# Problems to work on:
1/ Using the review of the Vaughan Williams symphony recording, say whether each statement agrees with it: (a) Geoffrey Toye led the first performance at Queen's Hall in March 1914. (b) Eugene Goossens's 1941 recording used the 1936 version. (c) In Hickox's recording, the opening movement differs from the version known today. Answer yes or no for each, and quote the words from the review that decide it.
2/ Answer these questions from the review of the Vaughan Williams symphony recording:
(a) Which novel gave Vaughan Williams inspiration for the work?
(b) In which two years was the work published?
(c) Who was particularly sad to see a passage near the end of the Scherzo cut?

# Provided text:
↓↓↓

It was during the summer of 1911 that George Butterworth, whose enchanting 1913 idyll, The Banks of Green Willow, comprises the achingly poignant curtainraiser here, first suggested to Vaughan Williams that he should write a purely orchestral symphony.
VW dug out some sketches h'd made for a symphonic poem about London, while at the same time deriving fruitful inspiration from HG Wells's 1908 novel, Tono-Bungay. Geoffrey Toye gave the successful Queen's Hall premiere in March 1914, and VW subsequently dedicated the score to Butterworth's memory.
Over the next two decades or so, the work underwent three revisions (including much judicious pruning) and was published twice (in 1920 and 1936). In his compelling 1941 recording with the Cincinnati SO, Eugene Goossens employed the 1920 version, which adds about three minutes of music to that definitive 1936 'revised edition'. Now Richard Hickox at long last gives us the chance to hear VW's original, hour-long canvas – and riveting listening it makes too! Whereas the opening movement is as we know it today, the ensuing, expanded Lento acquires an intriguingly mournful, even worldweary demeanour. Unnervingly, the ecstatic full flowering of that glorious E major Largamente idea, first heard at fig F in the final revision, never materialises, and the skies glower menacingly thereafter. Towards the end of the Scherzo comes a haunting episode that Arnold Bax was particularly sad to see cut ('a mysterious passage of strange and fascinating cacophony' was how he described it). The finale, too, contains a wealth of additional material, most strikingly a liturgical theme of wondrous lyrical beauty, and, in the epilogue, a gripping paragraph that looks back to the work's introduction as well as forward to the first movement of A Pastoral Symphony. Sprawling it may be, but this epic conception evinces a prodigal inventiveness, poetry, mystery and vitality that do not pall with repeated hearings. Hickox and the LSO respond with an unquenchable spirit, generous flexibility and tender affection that suit VW's ambitious inspiration to a T, and Chandos's sound is big and bold to match. An essential purchase for anyone remotely interested in British music.
Hickox and the LSO strike again in this award-winning recording, which turns back the clock on the various revisions to the symphony and presents the original 1913 version.

↑↑↑

# Dataset section:

↓↓↓

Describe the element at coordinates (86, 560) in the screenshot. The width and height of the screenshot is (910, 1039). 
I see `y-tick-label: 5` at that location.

↑↑↑

# Task answers:
1/
(a) Yes: "Geoffrey Toye gave the successful Queen's Hall premiere in March 1914"
(b) No: "Eugene Goossens employed the 1920 version"
(c) No: "Whereas the opening movement is as we know it today"

2/
(a) HG Wells's 1908 novel, Tono-Bungay
(b) 1920 and 1936
(c) Arnold Bax